## Task to complete
Reproduce the data below word for word, setting aside any picture it holds.

## Extracted entries
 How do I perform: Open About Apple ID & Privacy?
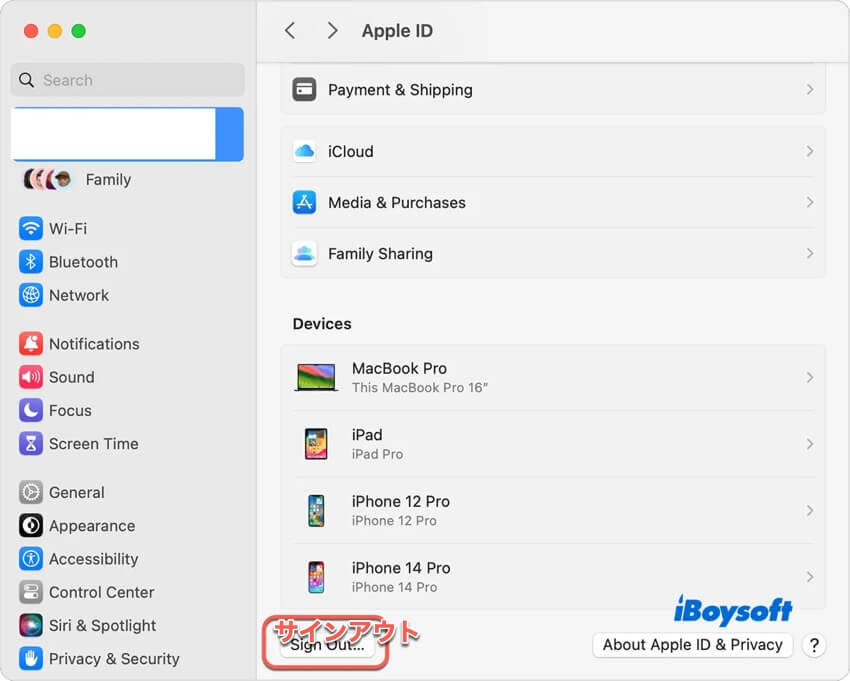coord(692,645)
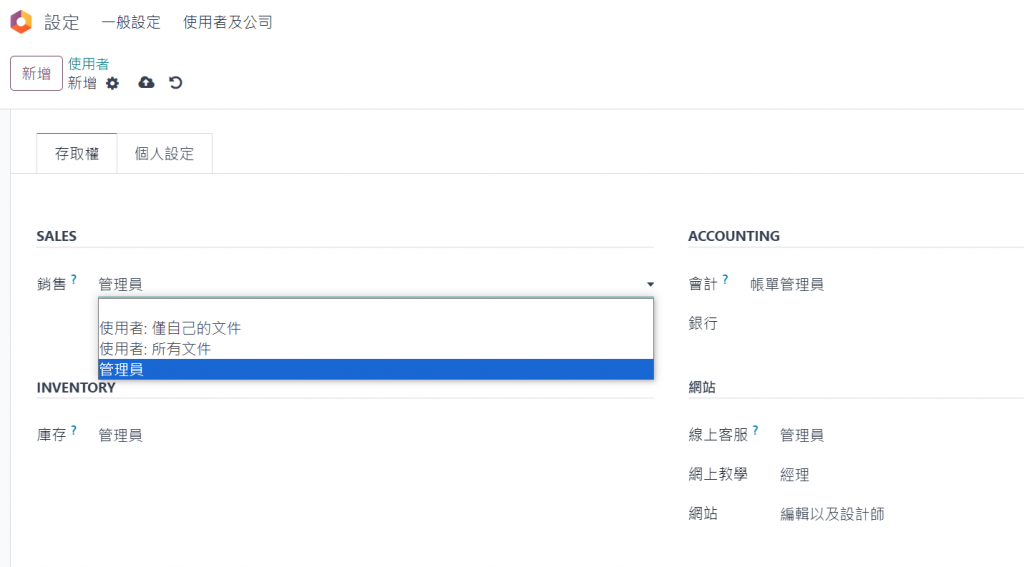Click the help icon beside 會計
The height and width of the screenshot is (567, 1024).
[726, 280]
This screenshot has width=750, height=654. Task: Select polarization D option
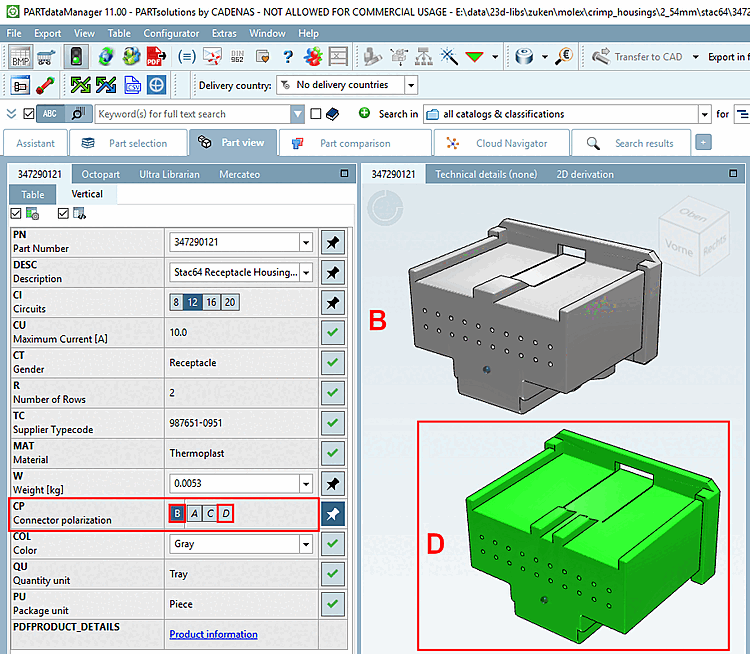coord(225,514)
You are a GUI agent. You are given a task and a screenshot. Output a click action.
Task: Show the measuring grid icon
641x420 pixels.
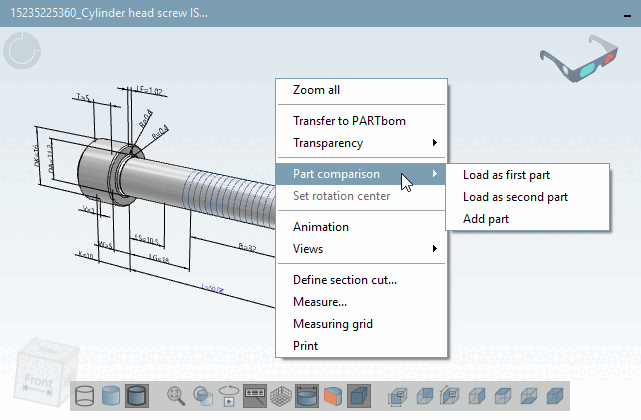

## Exercise solution
 How do I perform: Open About Apple ID & Privacy?
coord(692,645)
Click the help icon beside 會計
The height and width of the screenshot is (567, 1024).
[726, 280]
This screenshot has width=750, height=654. Task: Select polarization D option
coord(225,514)
You are a GUI agent. You are given a task and a screenshot. Output a click action.
Task: Show the measuring grid icon
641x420 pixels.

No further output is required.